1,500 copies of the 182-page second edition were ordered and published by Yewdale & Sons on September 10, 1903. With the second edition, Kander made many changes that became permanent to the cookbook. Major changes that became the new standard included an index at the beginning of the book as well as a making chapter one “Rules for Household.” Recipes from the margins of her personal copy of the first edition became the new norm in the second edition and onward.
In 1907, the third edition expanded in size, volume, and price, selling 5,000 copies of the 391-page book for $1. Following the success of the third edition, Kander maintained much of the content into the later editions. Due to its financial success, the 3rd edition allowed for the inclusion of in-chapter pictures. Kander personally edited each subsequent edition of the cookbook until her death in 1940; all following editions honored her with a remembrance photograph with the caption “Very truly yours Mrs. Simon Kander.”
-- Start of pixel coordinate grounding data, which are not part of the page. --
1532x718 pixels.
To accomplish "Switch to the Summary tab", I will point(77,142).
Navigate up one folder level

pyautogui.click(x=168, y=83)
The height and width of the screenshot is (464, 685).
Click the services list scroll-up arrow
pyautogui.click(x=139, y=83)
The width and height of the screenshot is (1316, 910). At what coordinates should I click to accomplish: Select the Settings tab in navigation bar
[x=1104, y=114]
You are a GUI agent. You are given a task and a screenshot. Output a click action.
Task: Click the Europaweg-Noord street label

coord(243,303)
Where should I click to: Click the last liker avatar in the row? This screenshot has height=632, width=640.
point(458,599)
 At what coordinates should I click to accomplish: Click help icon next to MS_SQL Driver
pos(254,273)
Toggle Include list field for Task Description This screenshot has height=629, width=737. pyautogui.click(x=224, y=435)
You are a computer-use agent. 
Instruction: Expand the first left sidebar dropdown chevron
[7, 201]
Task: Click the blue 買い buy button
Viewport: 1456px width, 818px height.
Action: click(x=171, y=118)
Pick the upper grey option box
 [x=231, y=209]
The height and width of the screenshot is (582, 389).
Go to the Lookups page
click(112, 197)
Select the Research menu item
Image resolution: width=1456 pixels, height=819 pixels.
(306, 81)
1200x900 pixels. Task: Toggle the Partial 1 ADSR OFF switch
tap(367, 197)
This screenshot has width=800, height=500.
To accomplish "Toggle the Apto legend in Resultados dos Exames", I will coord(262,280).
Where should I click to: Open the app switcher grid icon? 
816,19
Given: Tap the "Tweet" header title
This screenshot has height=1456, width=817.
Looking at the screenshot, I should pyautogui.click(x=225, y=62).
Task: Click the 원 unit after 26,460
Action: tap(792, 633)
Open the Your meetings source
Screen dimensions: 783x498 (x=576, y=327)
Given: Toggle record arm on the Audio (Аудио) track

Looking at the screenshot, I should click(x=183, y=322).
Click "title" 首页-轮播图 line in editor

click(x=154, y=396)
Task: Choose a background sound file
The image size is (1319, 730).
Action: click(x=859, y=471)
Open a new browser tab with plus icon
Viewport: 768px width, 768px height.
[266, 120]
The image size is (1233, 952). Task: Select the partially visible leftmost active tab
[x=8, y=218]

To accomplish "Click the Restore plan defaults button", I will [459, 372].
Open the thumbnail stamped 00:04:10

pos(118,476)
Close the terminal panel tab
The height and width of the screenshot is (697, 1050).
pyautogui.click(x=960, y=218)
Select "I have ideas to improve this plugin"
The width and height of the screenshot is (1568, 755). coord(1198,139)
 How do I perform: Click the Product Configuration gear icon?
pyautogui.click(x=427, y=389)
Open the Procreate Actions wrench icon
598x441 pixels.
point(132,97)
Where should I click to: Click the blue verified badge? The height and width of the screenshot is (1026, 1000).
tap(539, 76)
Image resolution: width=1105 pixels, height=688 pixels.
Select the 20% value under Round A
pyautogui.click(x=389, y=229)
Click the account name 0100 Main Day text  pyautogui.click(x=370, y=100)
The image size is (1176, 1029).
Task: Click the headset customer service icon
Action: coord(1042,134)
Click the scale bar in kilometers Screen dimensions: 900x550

While the cooking classes at the Settlement observed kosher practices to attract and educate the recently emigrated Eastern European Jews, the cookbook was not kosher. Cooking classes at the Settlement needed to observe kosher practices to attract these Orthodox students, whereas The Settlement Cook Book was intended for a larger audience. Over the years, the Settlement Cook Book Board periodically received requests for specific recipes to be included in later editions of the cookbook, but according to Kander there was never a “cry” for a “Kosher textbook.”
In a 1933 radio interview, Kander was asked why she thought the cookbook had become so universally popular. Kander replied, “Because The Settlement Cook Book is primarily a home cook book. The recipes are tested in a home kitchen. They are practical, economical, and reliable. The directions are given in simple language and are easy to follow. Because of America’s cosmopolitan population, the dishes of all nationalities have been included.”
Written by Elizabeth Matelski, May 2017.
Produced for Wisconsin Life by Erika Janik
Practical, economical, reliable: the unlikely origins of a hundred-year-old cookbook that still graces kitchens across America.
Listen below to the segment from Wisconsin Public Radio’s Wisconsin Life.
Erika Janik: Before Martha Stewart and Julia Child, there was Lizzie Kander. Ellie Gettinger from the Milwaukee Jewish Museum, tells us about the settlement cookbook and the remarkable woman behind its creation.
Ellie Gettinger: The settlement cookbook was something that I’d heard of. I grew up in Tennessee. We had one in my house, but I had no idea the history. It just was a cookbook. And I think like many people in the United States, my assumption was that the settlement house, if it was a place, was in New York. The settlement house movement in Milwaukee was founded by these German-Jewish immigrants who were looking at these new poor, Russian and Eastern European immigrants and thinking, we’ve worked really hard to be, you know, to fit in in Milwaukee. And there was this real fear that these new poor immigrants would reflect badly on the existing Jewish population that was primarily German speaking. So in the 1890s they start this as a way of developing programs.
And Lizzie is a really interesting woman. She was born in the United States. Her parents were German immigrants, and Lizzie actually went to high school in the 1870s in Milwaukee, which is not, most girls aren’t getting that kind of advanced education. And so when she graduates high school, she actually is elected valedictorian in 1878 and the title of her valedictorian address is “When I Become President.” And so after she graduates, though, that’s it, you know, she’s not going to college. And the role of a woman at that point, an upper-class woman, is that you get involved in good works. And she got married, she never had children, and so she then had all of this time to think about what she should be doing in her city.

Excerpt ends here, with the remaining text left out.